What is required
In the records below, find every line with the word "this" and copy it.

Recorded data
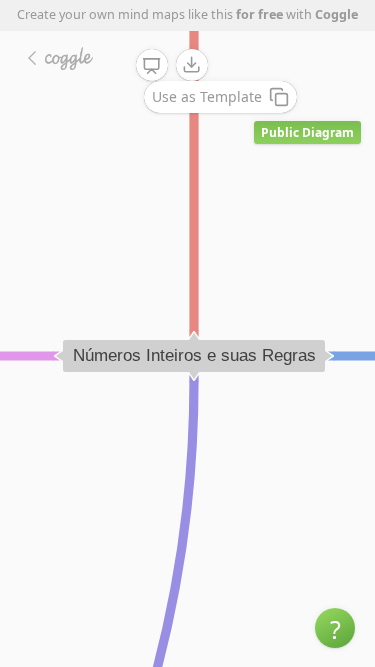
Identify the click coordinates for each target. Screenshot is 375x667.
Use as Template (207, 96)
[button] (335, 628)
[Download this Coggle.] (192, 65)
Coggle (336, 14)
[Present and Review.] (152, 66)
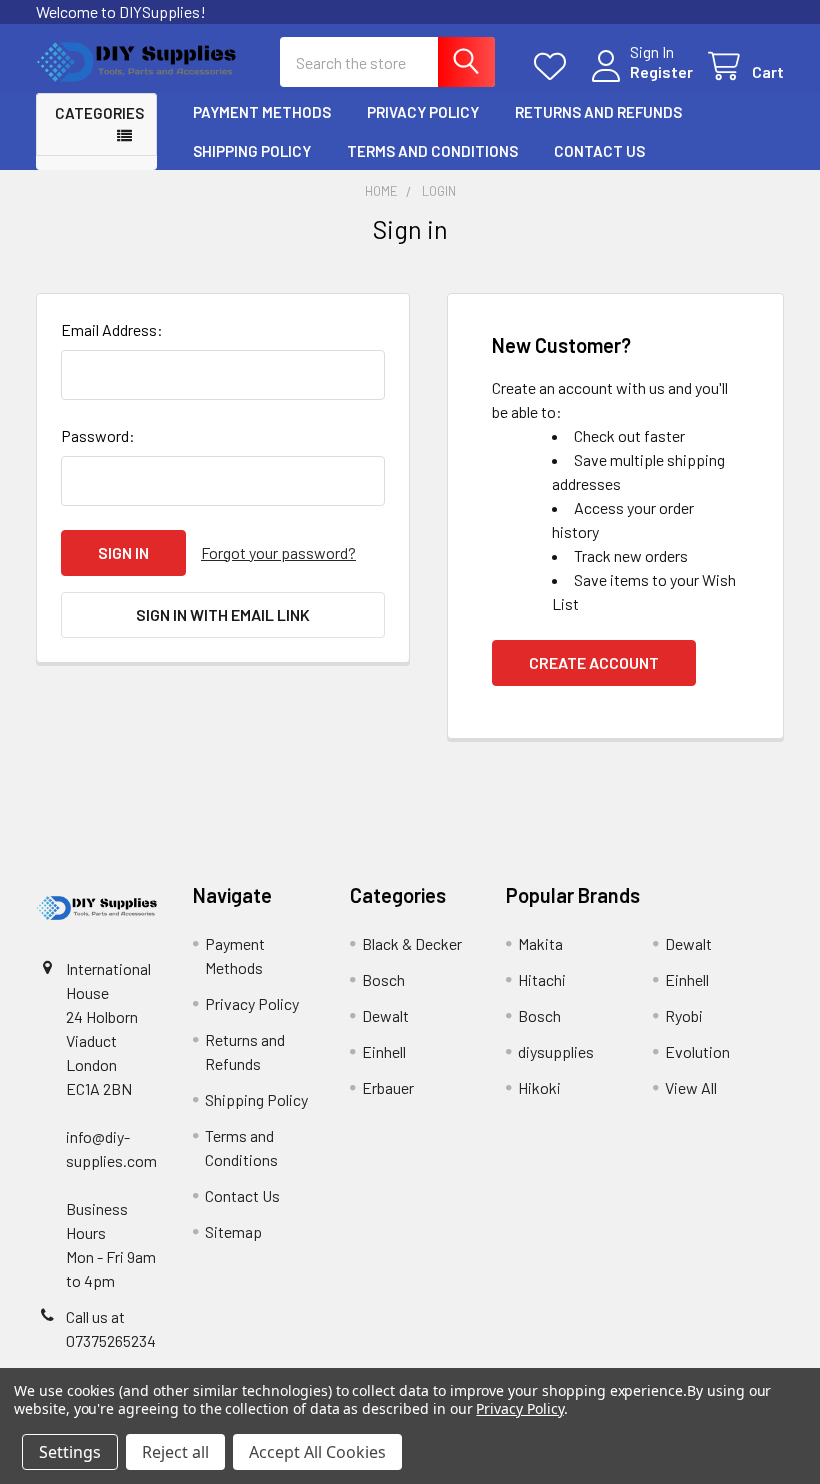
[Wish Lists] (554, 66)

---

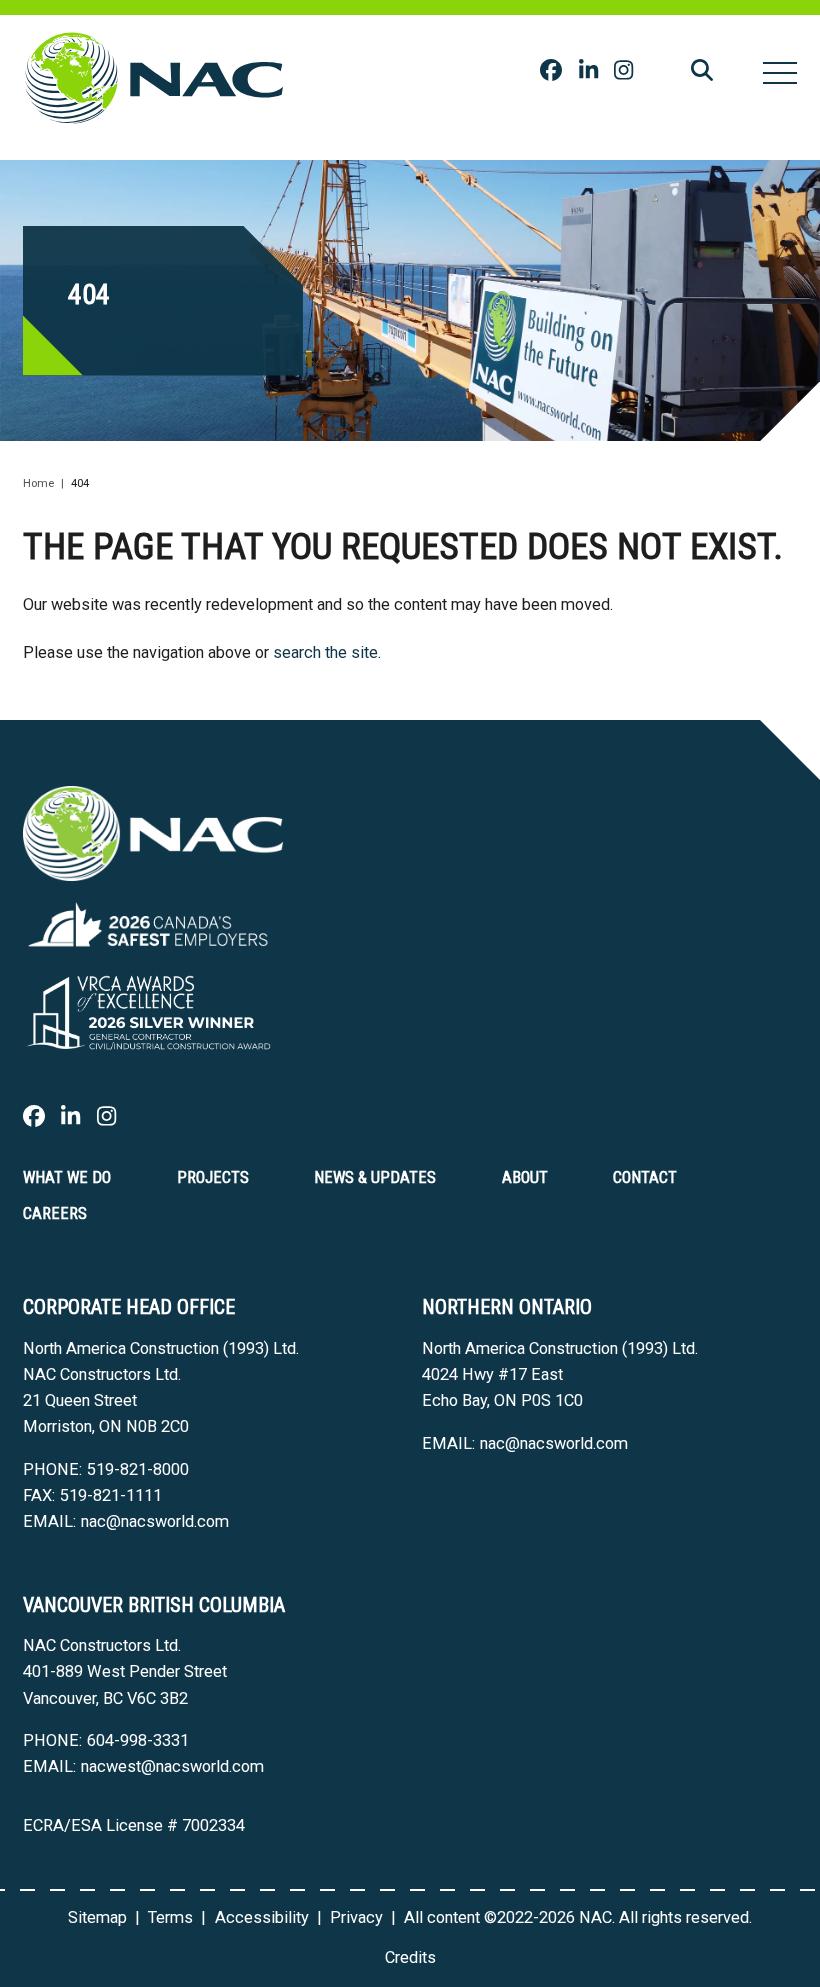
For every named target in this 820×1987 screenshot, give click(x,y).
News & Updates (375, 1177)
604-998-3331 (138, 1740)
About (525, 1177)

Your solution
[Download this Coggle.] (192, 65)
For every named target in this 820×1987 screenshot, give click(x,y).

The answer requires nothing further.